◆ Text and element-pointing records
▬▬▬▬▬▬

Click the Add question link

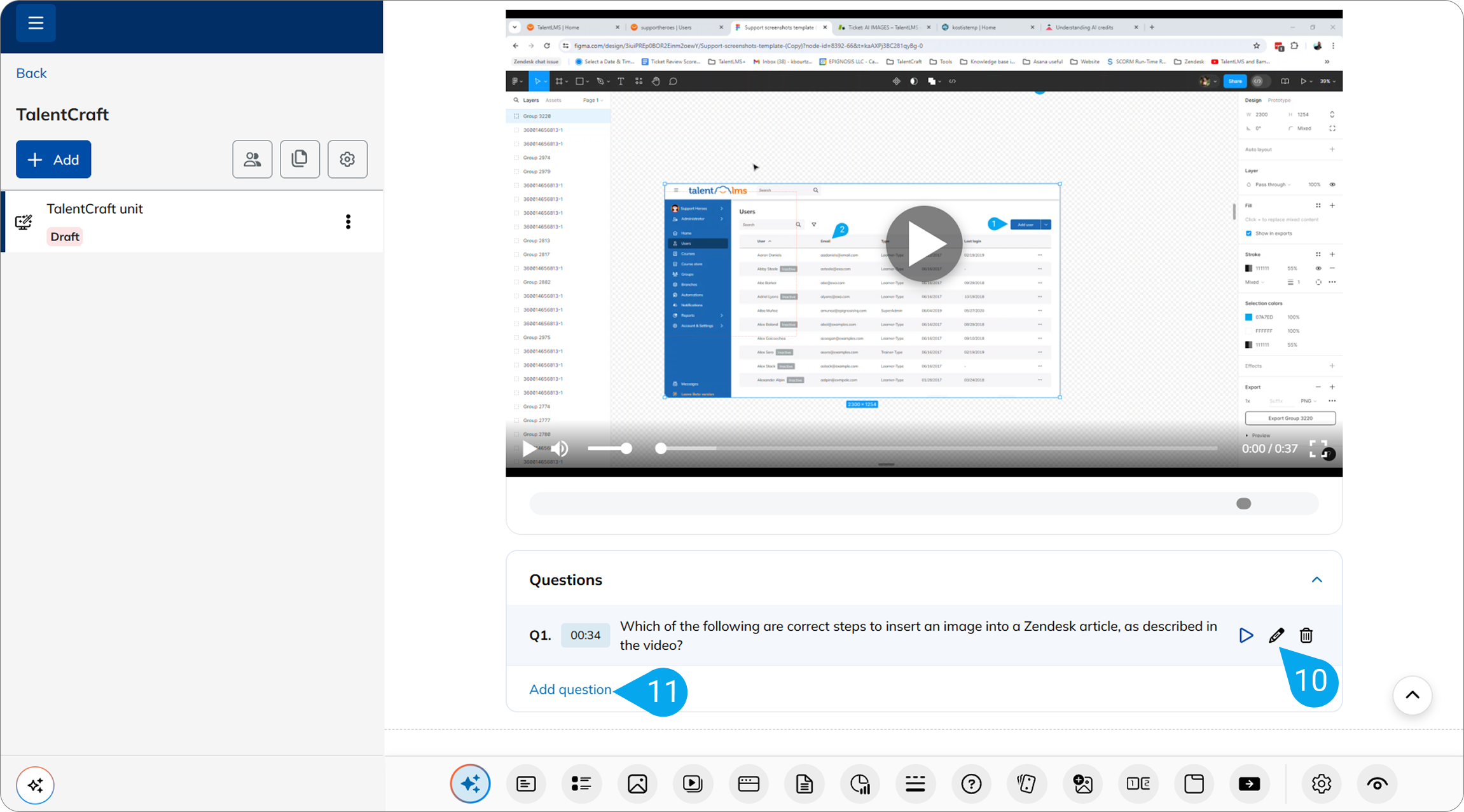coord(570,689)
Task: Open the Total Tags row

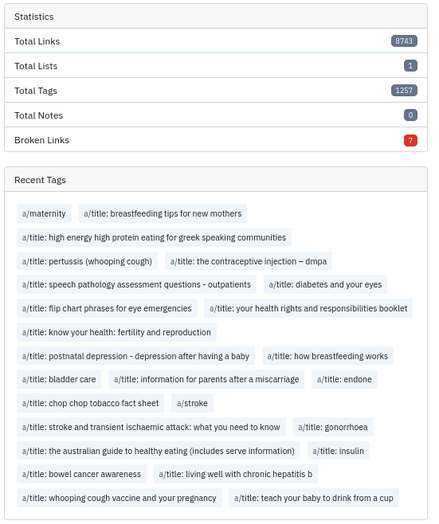Action: pyautogui.click(x=216, y=91)
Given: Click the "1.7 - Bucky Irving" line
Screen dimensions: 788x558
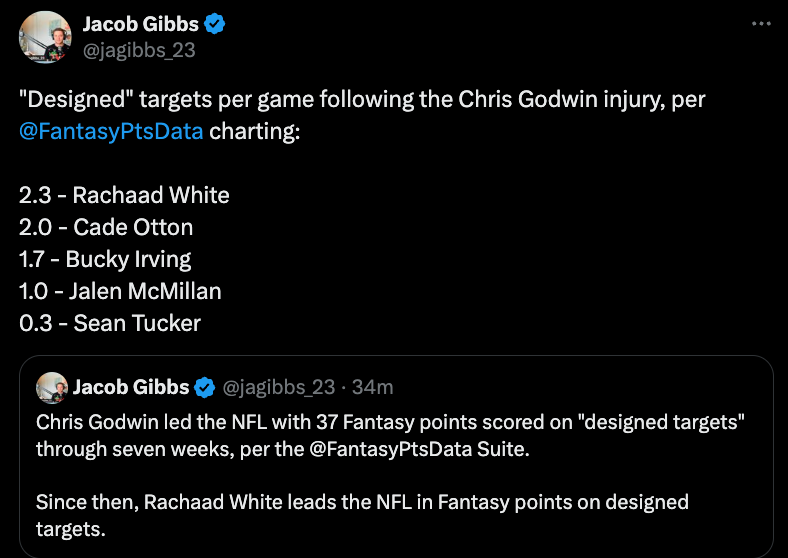Looking at the screenshot, I should (105, 259).
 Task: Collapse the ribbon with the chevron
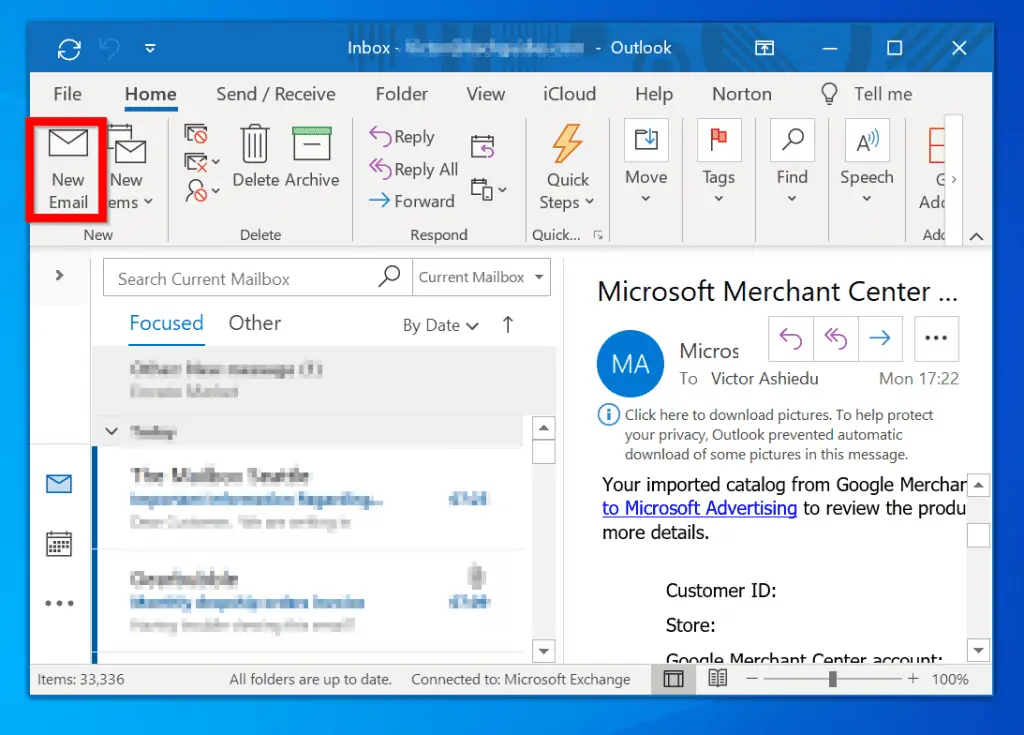976,237
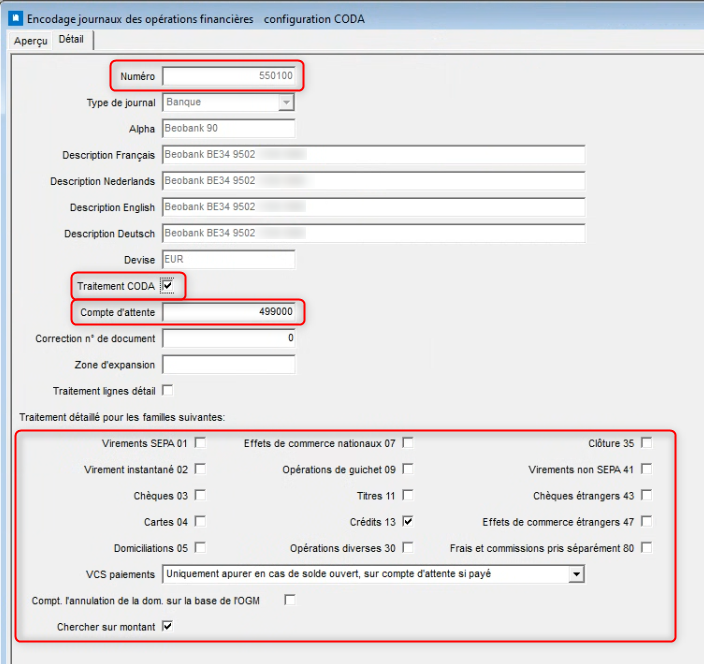Viewport: 704px width, 664px height.
Task: Enable Opérations diverses 30 checkbox
Action: pos(408,547)
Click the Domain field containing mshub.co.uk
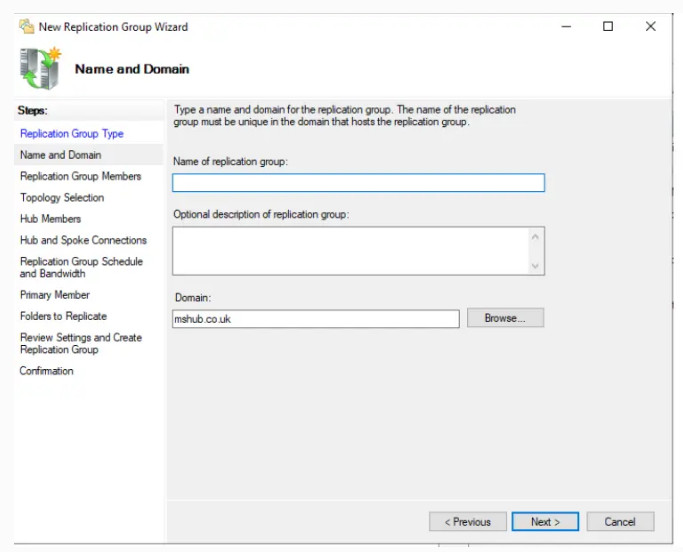The width and height of the screenshot is (683, 552). [x=315, y=319]
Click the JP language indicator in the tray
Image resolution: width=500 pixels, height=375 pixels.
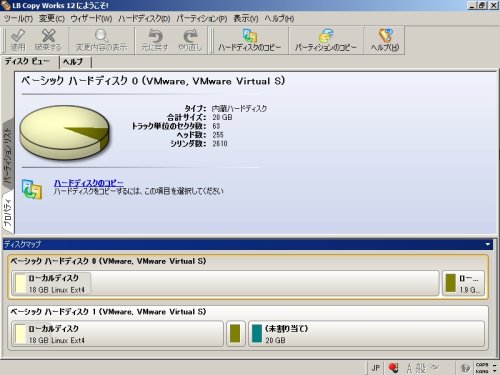[x=376, y=368]
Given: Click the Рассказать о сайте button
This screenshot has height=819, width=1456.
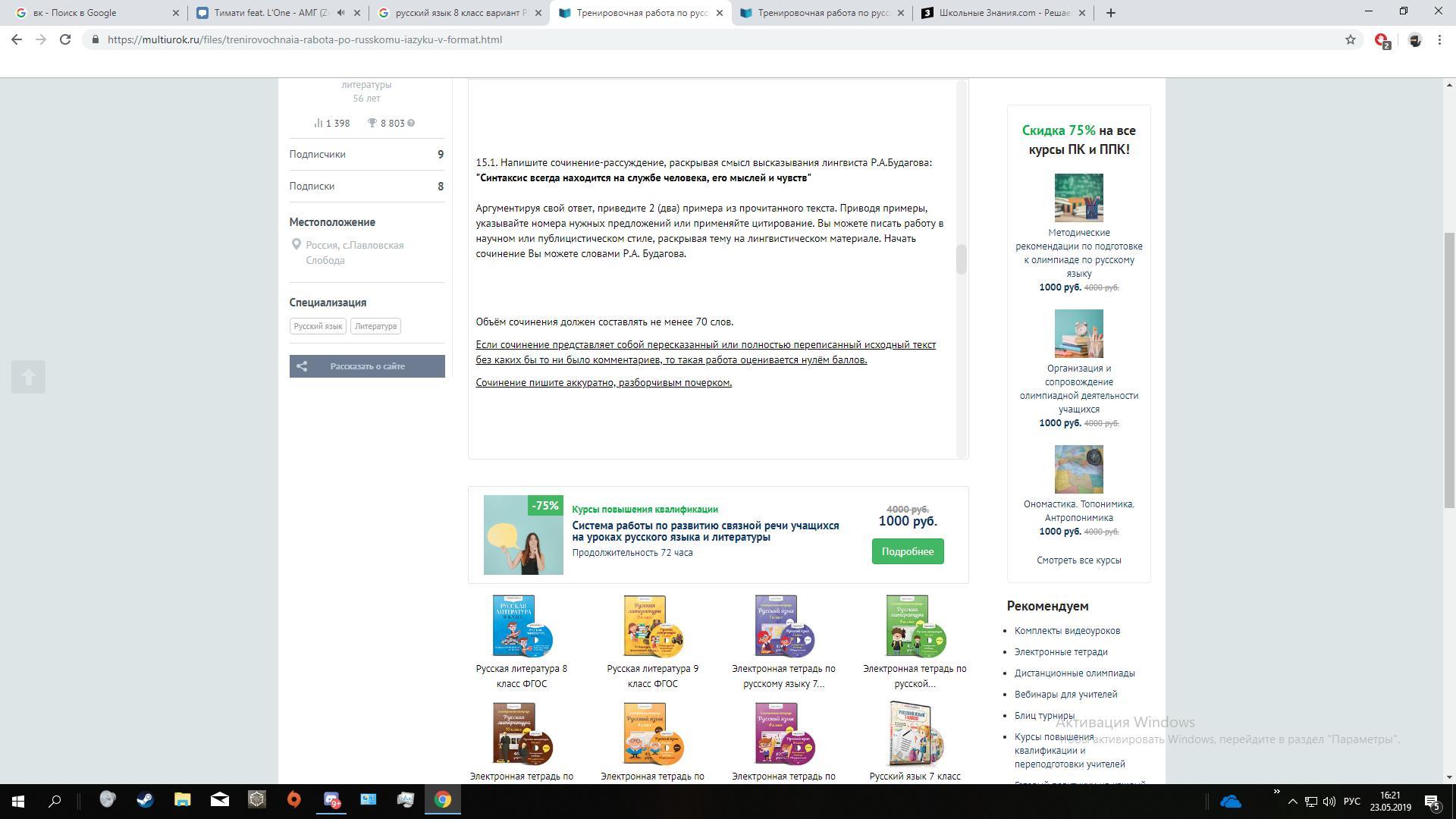Looking at the screenshot, I should coord(367,366).
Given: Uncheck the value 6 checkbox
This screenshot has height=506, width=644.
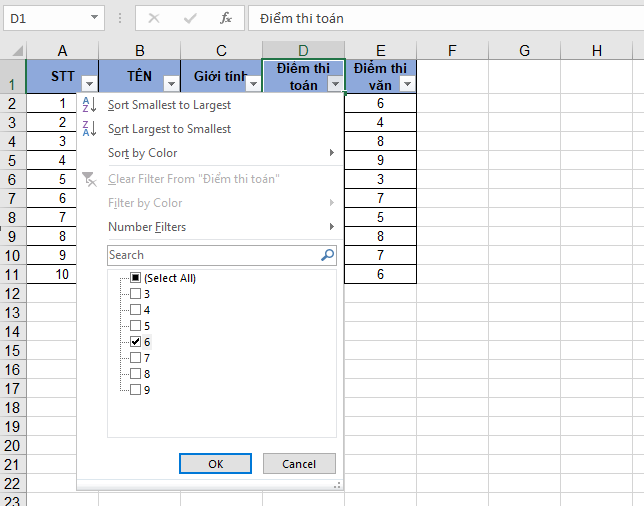Looking at the screenshot, I should point(136,341).
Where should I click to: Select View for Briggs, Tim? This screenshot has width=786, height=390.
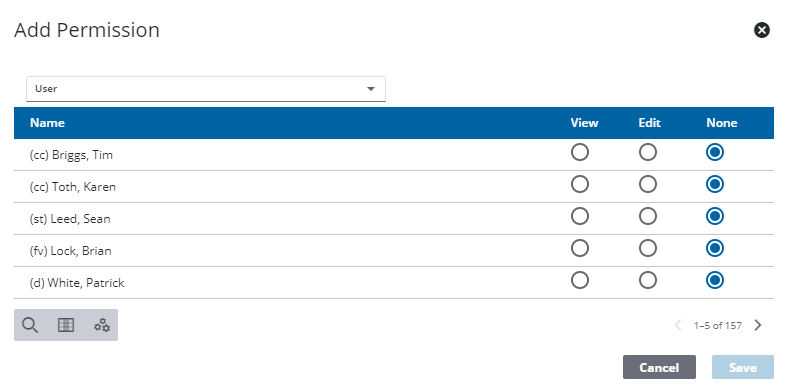[x=580, y=152]
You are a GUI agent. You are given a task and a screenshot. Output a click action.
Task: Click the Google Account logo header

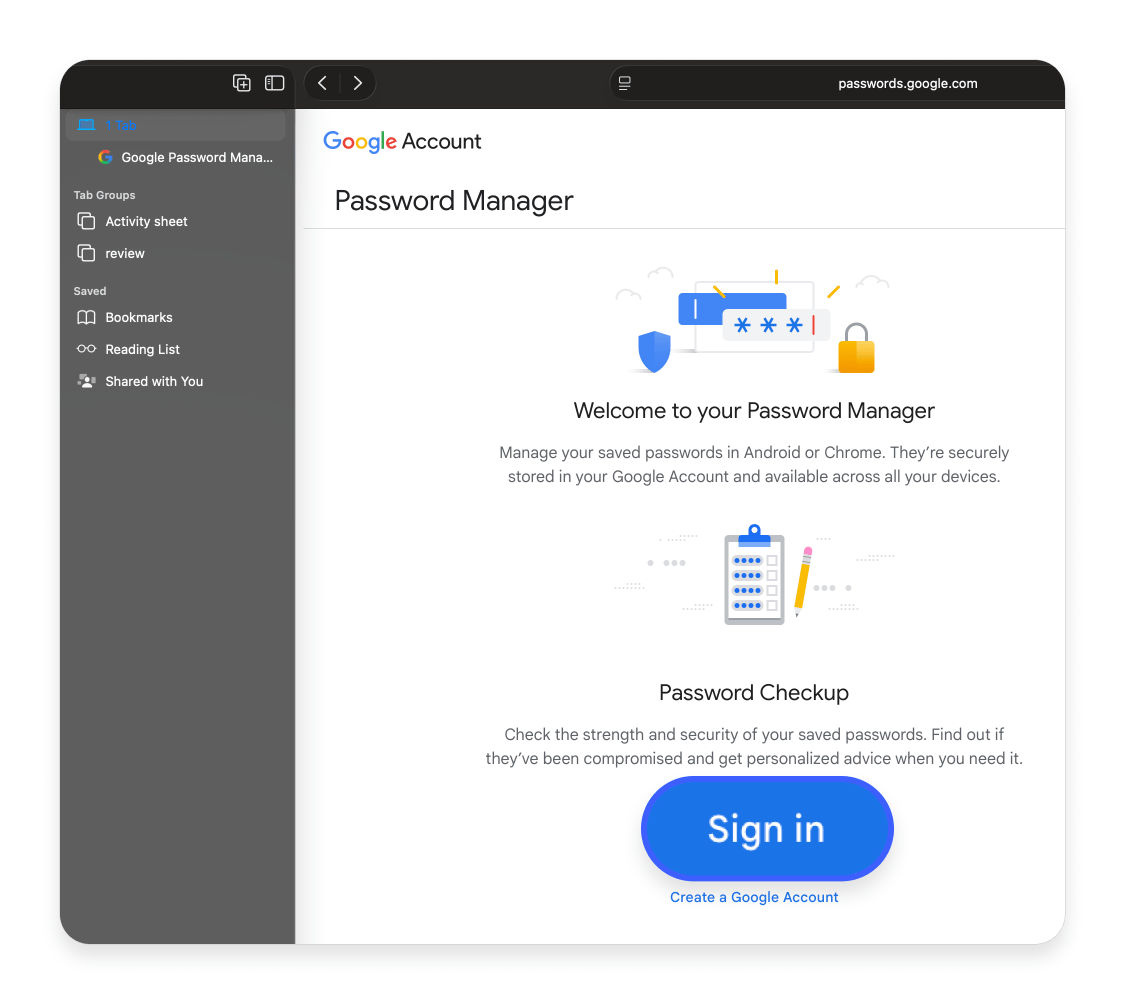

▬▬▬▬▬▬

◆ Exercise description
Convert the lines into a Markdown table with the columns Row and Line, beginning at the line that contains "Given: Click the Рассказать о сайте button" and continuing through the last line. Omit blank lines, and leave the pictures out of the table.

◆ Answer
| Row | Line |
|---|---|
| 1 | Given: Click the Рассказать о сайте button |
| 2 | This screenshot has height=819, width=1456. |
| 3 | Looking at the screenshot, I should coord(367,366). |
| 4 | Given: Uncheck the value 6 checkbox |
| 5 | This screenshot has height=506, width=644. |
| 6 | Looking at the screenshot, I should point(136,341). |
| 7 | Where should I click to: Select View for Briggs, Tim? This screenshot has width=786, height=390. |
| 8 | [x=580, y=152] |
| 9 | You are a GUI agent. You are given a task and a screenshot. Output a click action. |
| 10 | Task: Click the Google Account logo header |